Note: The way we process SHACL shapes into Shape Template is important to understand in order to know when an HTTP request will be triggered when designing SHACL shapes. A cardinality constraint not being exactly matched or a sh:pattern not being respected will not trigger an HTTP request, and instead just add the invalid quads to the Member. This is a design choice: we only define triggers for HTTP request from the SHACL shape to come to a complete set of quads describing the member the data publisher pointed at using tree:member.

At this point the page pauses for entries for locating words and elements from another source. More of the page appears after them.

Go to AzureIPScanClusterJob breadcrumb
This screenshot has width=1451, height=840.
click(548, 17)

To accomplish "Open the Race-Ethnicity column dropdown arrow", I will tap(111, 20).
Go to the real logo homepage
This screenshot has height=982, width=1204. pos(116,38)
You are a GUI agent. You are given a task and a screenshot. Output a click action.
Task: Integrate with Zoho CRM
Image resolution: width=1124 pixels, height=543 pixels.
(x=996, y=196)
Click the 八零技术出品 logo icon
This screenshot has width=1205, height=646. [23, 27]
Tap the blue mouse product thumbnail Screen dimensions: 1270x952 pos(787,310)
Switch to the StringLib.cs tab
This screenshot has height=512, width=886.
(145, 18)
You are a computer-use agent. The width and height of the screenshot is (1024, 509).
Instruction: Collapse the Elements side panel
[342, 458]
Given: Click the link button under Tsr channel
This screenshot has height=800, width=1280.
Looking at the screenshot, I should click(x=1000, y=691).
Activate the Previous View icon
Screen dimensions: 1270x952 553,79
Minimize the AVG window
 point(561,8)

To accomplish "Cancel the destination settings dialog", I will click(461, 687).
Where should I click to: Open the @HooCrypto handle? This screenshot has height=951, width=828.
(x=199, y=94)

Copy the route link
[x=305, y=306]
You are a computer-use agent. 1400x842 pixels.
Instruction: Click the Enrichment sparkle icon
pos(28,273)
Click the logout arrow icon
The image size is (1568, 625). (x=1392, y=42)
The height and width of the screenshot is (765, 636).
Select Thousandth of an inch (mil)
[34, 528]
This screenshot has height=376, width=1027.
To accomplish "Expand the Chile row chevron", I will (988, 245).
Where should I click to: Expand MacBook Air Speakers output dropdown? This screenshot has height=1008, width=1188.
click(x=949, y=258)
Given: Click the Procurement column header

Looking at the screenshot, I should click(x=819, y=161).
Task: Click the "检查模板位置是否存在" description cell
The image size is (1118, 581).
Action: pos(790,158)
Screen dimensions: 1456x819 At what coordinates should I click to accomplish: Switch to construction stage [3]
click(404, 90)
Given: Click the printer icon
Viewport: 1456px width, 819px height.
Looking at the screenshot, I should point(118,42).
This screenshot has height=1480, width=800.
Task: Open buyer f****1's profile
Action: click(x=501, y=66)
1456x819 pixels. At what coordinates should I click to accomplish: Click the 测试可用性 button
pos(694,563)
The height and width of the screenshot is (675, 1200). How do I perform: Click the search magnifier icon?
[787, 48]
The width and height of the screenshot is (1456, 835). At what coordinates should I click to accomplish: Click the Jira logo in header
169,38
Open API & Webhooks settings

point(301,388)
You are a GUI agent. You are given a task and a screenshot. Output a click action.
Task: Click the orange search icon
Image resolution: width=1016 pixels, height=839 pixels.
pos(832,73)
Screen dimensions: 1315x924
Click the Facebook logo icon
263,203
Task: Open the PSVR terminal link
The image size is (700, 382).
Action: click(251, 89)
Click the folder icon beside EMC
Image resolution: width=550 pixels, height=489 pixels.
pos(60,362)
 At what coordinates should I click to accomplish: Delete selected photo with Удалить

Note: it only takes hints (it does not guarantee a result that validates) from an optional SHACL shapes graph. It only uses the parts relevant for discovery from the SHACL Core Constraint Components. It does not support SPARQL or Javascript.

It won’t:

  1. Process more complex validation instructions that are part of SHACL such as sh:class, inLanguage, pattern, value, qualified value shapes, etc. It is the data publisher’s responsibility to provide valid data, or it is the responsibility of the user of the library to validate the quads afterwards.
  2. Do automatic target selection based on e.g., targetClass: you need to set the target.

Creating the Shape Template from ShEx

TODO

Logging

Logging can be enabled using the DEBUG environment variable, DEBUG=extract-cbd-shape:*.